## WORK TO BE COMPLETED
Please set down only the lines from the one containing "This screenshot has height=465, width=705." through the end of the entries below, exactly, minus any pictures.
(Beginning of STORED DATA)
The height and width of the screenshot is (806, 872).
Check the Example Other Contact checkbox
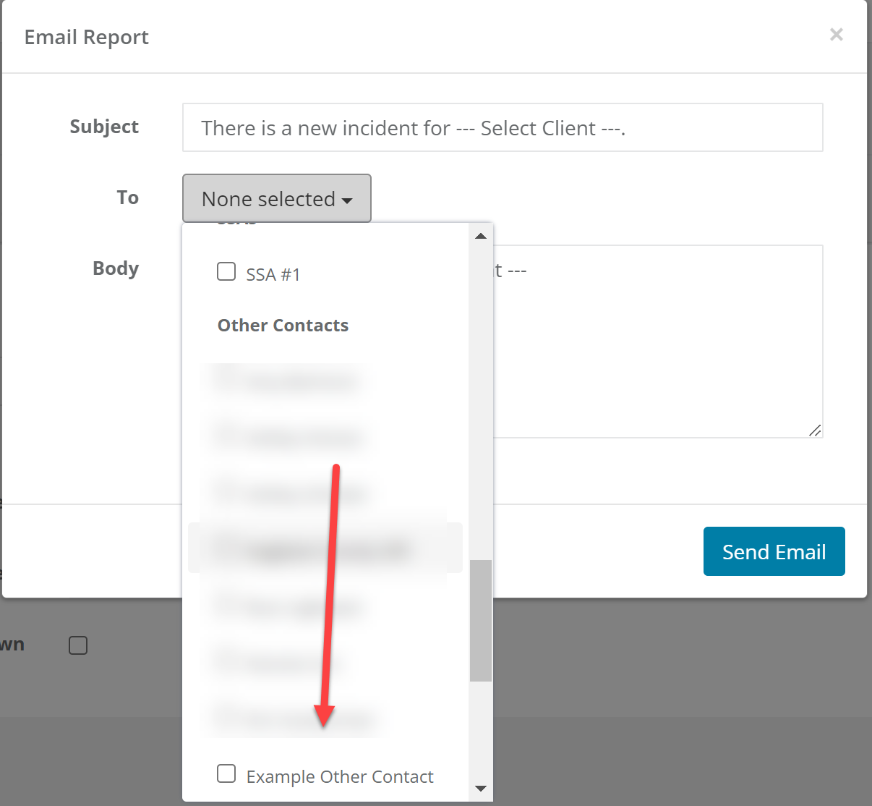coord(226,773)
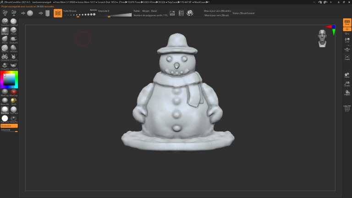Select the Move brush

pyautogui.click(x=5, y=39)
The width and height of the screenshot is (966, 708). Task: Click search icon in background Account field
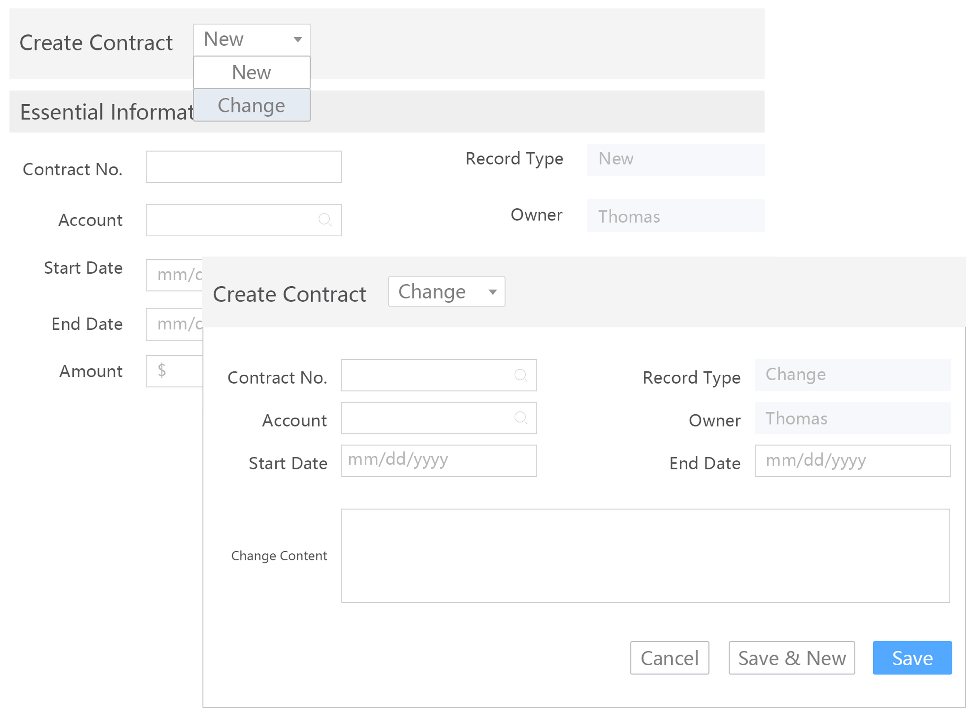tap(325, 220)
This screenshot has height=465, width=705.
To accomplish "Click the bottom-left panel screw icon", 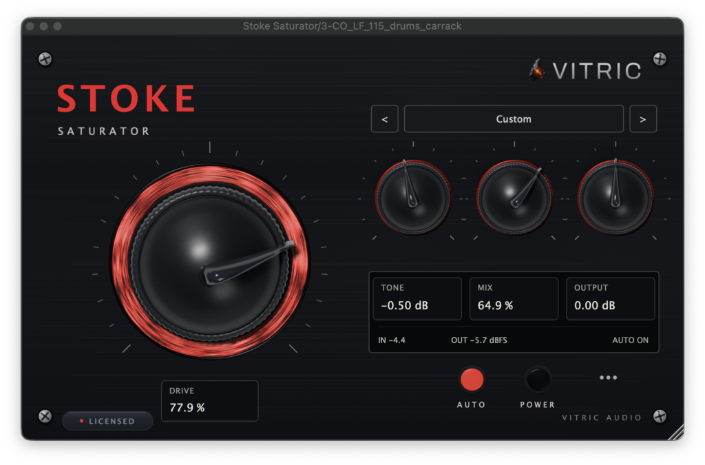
(End of STORED DATA)
## RESPONSE
This screenshot has height=465, width=705.
To accomplish "Click the bottom-left panel screw icon", 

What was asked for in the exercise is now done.